I think it is very good question! but I agree with rosa de japon.

I try to write from impolite way to very polite expression.
林ってどいつ？
林って誰（だれ）？
林さんって誰（だれ）？
林さんって誰ですか？
林さんってどなたですか？
林さんというのはどなたですか？
林さんとおっしゃるのはどなたですか？
林さんとおっしゃる方はどなたですか？
林様（さま）とおっしゃる方はどなたですか？
林様はどちらにいらっしゃいますか？


----------



## Shatin

So many levels of politeness! Hopefully I'd be able to master all that in a few years' time!


----------



## lammn

Wishfull said:


> I try to write from impolite way to very polite expression.
> 林ってどいつ？
> 林って誰（だれ）？
> 林さんって誰（だれ）？
> 林さんって誰ですか？
> 林さんってどなたですか？
> 林さんというのはどなたですか？
> 林さんとおっしゃるのはどなたですか？
> 林さんとおっしゃる方はどなたですか？
> 林様（さま）とおっしゃる方はどなたですか？
> 林様はどちらにいらっしゃいますか？


 
I think the last one belongs to a different register.

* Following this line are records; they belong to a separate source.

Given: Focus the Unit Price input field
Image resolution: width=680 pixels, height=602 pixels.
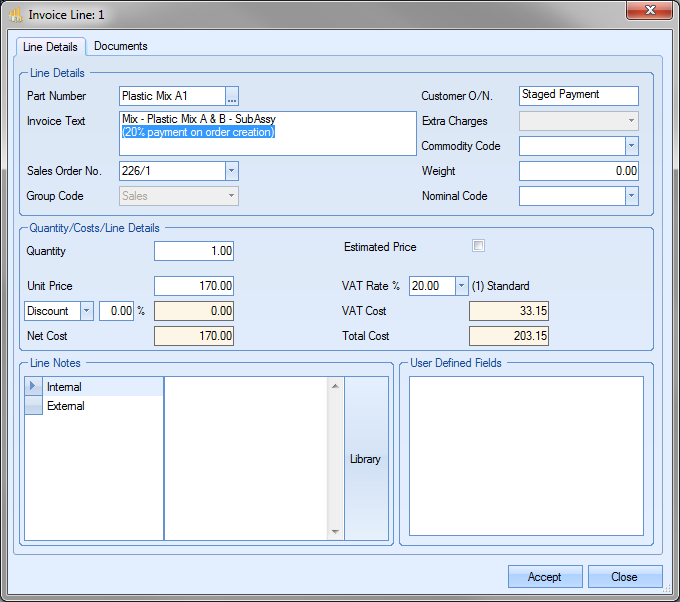Looking at the screenshot, I should [x=194, y=286].
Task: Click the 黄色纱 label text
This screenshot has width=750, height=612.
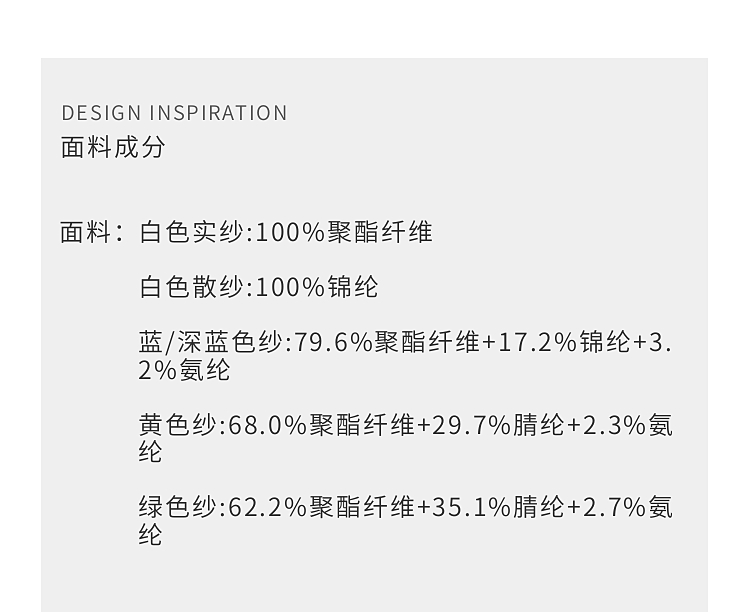Action: 177,425
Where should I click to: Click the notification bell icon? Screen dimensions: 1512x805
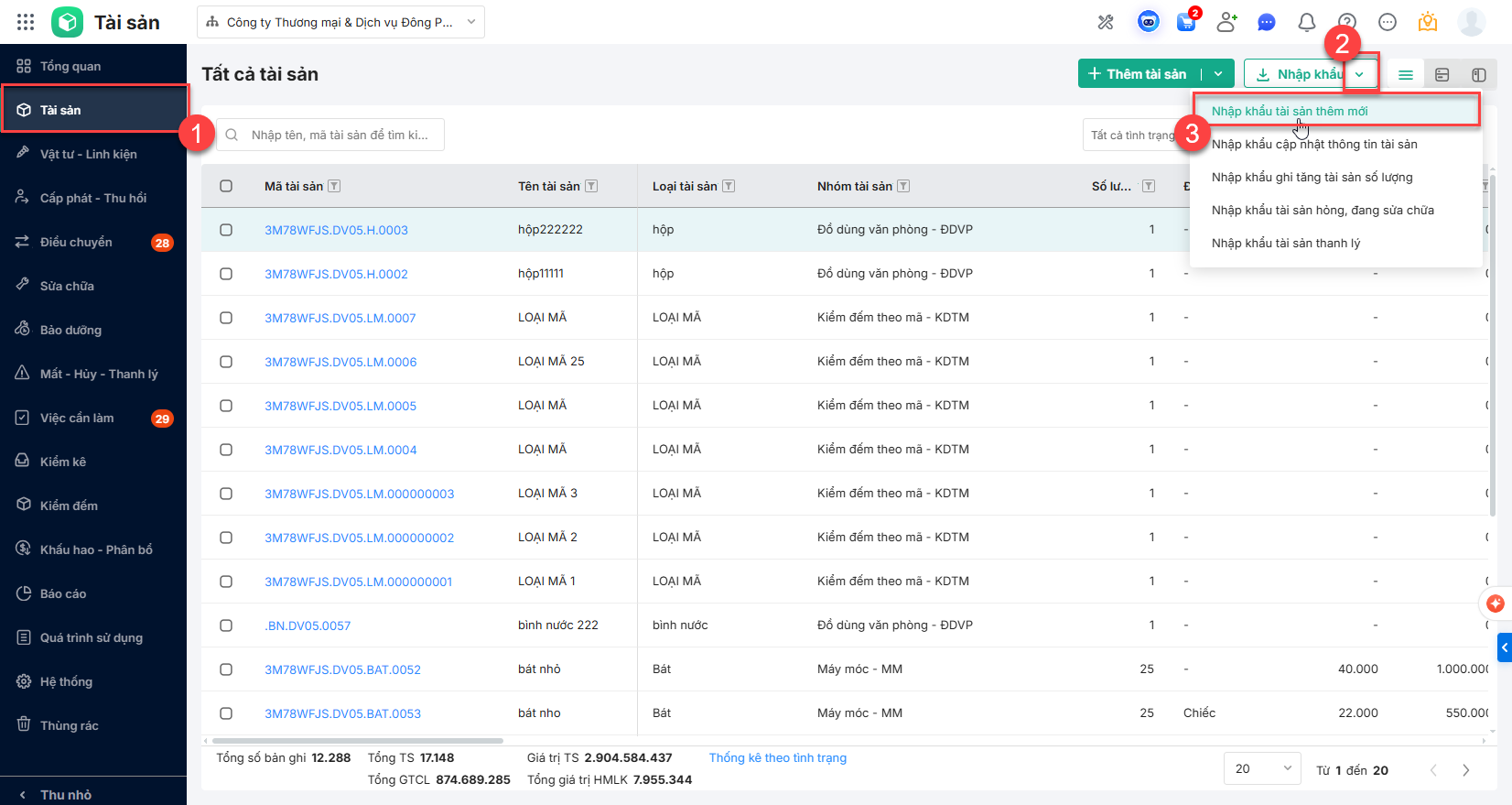[1306, 22]
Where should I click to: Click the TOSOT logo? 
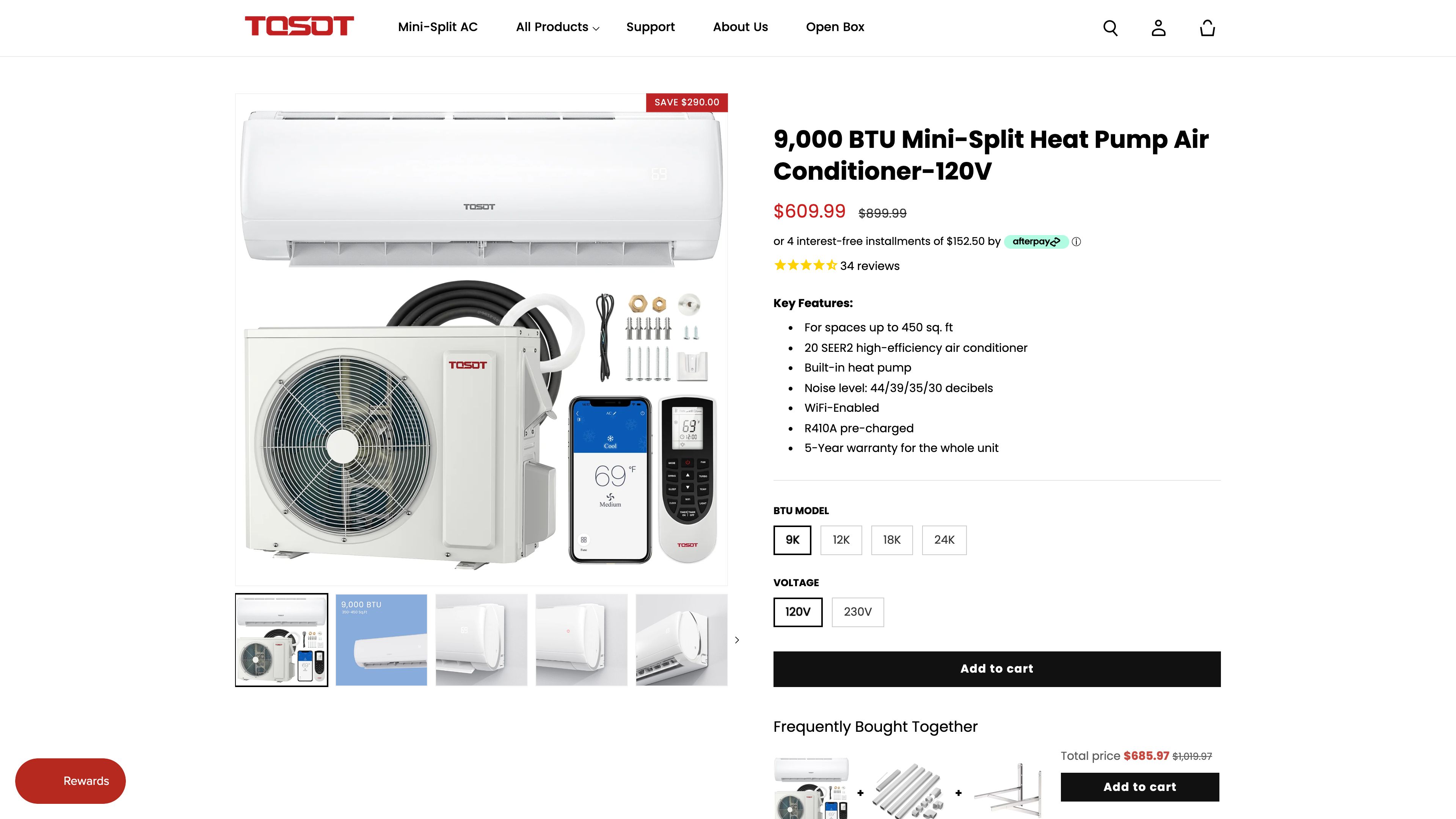coord(299,26)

Doesn't 林様はどちらにいらっしゃいますか mean "where is/will be Hayashi/Rin-sama?" Or am I on the wrong track?


----------



## Wishfull

lammn said:


> I think the last one belongs to a different register.
> 
> Doesn't 林様はどちらにいらっしゃいますか mean "where is/will be Hayashi/Rin-sama?" Or am I on the wrong track?


 

I think the meaning is the same and more polite.

For example; There is a cloud of people. You have to find Mr. Hayashi whom you don't know. What do you say?

Who is Mr. Hayashi?
or
Where is Mr. Hayashi?
or
Is there any gentleman who's respectful name is Mr.Hayashi?

Who is Mr. Hayashi? is very simple and direct question, and at the same time it might have the risk of being abrupt and impolite, isn't it?

I don't know in English, "Where is Mr.Hayashi?" is more polite than "Who is Mr. Hayashi?", but in Japanese, it is true.

*Like "Who are you?" vs "**Would you mind if I ask your name?"*
*The sentence expression might be different but the TRUE meaning is the same.*

Of course I know what you said is also correct.


----------



## lammn

I see.  Thank you very much for the explanation!


----------